What emerged from these discussions? Africa RISING colleagues in the meeting mentioned two main points – and pondered the role of Africa RISING in this respect:
The challenges of assessing sustainable intensification
In seems there are no widely agreed upon indicators for the various ‘dimensions’ of SI or ‘thresholds’ or ‘benchmarks’ for those indicators, which would serve to determine sustainable intensification, even though practices such as integrated pest management and conservation agriculture seem to be generally accepted under that broad construct.
One participant argued that “sustainable intensification” is perhaps best viewed as a process, not as a single endpoint.
Most actors working on SI tend to focus on a qualitative understanding of it rather than a unified set of metrics that allow comparison across SI initiatives… leading back to basic questions such as ‘what exactly is sustainable intensification’?
Most of them also tend to focus on specific practices (e.g. agroforestry, conservation agriculture) rather than on outcomes that SI ought to achieve.

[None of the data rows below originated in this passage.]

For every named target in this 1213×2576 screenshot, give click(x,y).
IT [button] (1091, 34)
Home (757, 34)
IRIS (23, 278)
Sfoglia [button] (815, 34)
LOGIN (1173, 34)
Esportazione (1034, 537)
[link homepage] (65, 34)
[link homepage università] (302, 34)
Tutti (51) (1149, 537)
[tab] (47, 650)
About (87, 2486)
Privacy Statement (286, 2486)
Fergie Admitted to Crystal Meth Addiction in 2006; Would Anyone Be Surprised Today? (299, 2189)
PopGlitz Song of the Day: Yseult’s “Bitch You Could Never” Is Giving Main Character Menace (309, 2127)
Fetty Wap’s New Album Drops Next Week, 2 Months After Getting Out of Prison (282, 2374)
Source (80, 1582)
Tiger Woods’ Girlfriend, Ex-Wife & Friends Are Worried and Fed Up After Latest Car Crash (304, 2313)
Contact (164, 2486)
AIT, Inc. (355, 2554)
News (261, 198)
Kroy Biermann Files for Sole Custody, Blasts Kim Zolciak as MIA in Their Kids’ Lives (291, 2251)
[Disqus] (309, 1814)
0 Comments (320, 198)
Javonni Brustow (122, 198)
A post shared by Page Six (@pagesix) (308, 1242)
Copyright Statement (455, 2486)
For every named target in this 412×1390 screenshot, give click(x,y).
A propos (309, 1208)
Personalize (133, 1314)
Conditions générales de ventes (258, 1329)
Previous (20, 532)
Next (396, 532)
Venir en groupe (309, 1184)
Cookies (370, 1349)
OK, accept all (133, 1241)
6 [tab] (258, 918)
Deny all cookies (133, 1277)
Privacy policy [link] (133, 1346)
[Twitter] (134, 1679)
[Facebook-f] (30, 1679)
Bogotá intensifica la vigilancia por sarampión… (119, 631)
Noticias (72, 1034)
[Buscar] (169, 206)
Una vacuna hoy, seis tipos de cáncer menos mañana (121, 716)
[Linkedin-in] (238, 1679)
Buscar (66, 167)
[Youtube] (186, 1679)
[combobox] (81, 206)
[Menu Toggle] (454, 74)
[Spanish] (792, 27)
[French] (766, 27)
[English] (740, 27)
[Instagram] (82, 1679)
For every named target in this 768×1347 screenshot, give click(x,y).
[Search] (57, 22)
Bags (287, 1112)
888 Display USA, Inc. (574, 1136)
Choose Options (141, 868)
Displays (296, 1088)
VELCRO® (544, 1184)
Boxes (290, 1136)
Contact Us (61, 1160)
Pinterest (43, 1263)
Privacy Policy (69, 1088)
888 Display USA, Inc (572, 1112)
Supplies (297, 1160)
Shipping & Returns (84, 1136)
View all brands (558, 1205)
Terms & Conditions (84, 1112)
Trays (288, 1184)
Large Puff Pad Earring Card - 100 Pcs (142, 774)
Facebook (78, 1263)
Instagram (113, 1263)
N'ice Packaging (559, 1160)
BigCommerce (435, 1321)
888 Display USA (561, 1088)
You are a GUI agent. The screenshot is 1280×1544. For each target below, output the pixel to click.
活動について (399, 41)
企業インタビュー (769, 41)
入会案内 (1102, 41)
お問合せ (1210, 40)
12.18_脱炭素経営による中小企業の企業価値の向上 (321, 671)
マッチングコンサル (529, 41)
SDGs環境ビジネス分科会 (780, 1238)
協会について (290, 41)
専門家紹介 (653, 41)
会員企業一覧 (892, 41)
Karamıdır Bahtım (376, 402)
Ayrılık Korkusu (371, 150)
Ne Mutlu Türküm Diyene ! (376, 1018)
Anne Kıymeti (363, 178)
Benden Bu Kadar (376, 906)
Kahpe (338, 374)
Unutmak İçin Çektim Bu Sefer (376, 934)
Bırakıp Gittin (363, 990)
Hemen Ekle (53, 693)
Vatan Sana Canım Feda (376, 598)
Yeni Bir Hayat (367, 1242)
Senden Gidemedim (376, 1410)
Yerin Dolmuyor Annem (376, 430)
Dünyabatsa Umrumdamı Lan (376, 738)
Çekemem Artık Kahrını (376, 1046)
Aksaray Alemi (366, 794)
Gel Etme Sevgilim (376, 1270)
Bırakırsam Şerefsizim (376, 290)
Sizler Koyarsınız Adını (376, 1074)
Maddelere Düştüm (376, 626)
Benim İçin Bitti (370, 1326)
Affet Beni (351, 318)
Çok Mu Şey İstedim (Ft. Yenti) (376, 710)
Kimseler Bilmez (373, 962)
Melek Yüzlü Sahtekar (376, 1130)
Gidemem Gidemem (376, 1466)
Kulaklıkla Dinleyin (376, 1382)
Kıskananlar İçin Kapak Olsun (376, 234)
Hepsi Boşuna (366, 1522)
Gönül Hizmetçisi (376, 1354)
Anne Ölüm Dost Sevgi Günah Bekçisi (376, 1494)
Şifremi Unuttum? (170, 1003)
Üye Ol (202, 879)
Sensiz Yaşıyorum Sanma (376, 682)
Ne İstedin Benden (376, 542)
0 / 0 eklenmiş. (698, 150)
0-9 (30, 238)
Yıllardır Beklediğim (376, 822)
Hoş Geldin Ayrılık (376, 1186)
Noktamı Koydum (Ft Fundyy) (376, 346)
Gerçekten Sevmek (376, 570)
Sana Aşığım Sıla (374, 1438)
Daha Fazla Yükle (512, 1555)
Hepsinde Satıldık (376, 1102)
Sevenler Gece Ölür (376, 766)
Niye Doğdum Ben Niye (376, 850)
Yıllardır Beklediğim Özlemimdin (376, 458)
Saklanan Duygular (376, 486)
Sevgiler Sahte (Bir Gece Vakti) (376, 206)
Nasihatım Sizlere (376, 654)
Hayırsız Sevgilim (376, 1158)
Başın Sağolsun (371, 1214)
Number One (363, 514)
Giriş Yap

Aside from SI strictly, the complexity of farming systems is usually not well captured by traditional M&E systems for agricultural research and development: while field level yield enhancements are usually well covered by them, other collective and more complex aspects such as long term natural resource management and human well being are not understood well enough, let alone assessed.
Out of pragmatism. development programs focus on productivity (intensification) rather than on sustainability.
Ways to assess sustainable intensification?
The experts gathered in Accra suggested that a quantitative, outcome-oriented Sustainable Intensification Index be developed. This would support the definition, quantification, comparison, and evaluation of SI interventions/systems across multiple contexts.
Each Index component would be supported by key indicators that represent the best possible proxy measure for the desired SI outcome (e.g. total factor productivity/yield for productivity, diet diversity/health/etc. for human well-being). Ideally, that system would allow capturing different baseline conditions between various systems and geographic contexts and articulation of different goals and tradeoffs that reflect local, national or other priorities, i.e income over nutrition, or environment over productivity.
Combined with a set of sustainability thresholds providing context/system-specific levels that set the minimum criteria for sustainability, this Index would be a rather comprehensive approach to assessing sustainable intensification.
As an added benefit, the Index would also facilitate data sharing across people working on sustainable intensification.
A role for Africa RISING?
The group of participants that gathered in Accra represented in effect a budding community of practice on sustainable intensification. Africa RISING, with its various experiences in understanding farming systems, particularly in Malawi under the leadership of Michigan State University and in the Ethiopian Highlands under the combined efforts of CGIAR centres, is well positioned to engage with this community of practice and convene more regular events of the kind organised in Accra.
An initial task could be to help further crowdsource the identification of the indicators that workshop participants started elaborating in Accra. The Monitoring and Evaluation team of Africa RISING could support such efforts to apply the lessons of that collective effort directly in the Africa RISING monitoring framework which has been underway for some time.
Sustainable intensification may not be clear to all, but demystifying its components has clearly become an intensive exercise rewuiring sustained efforts!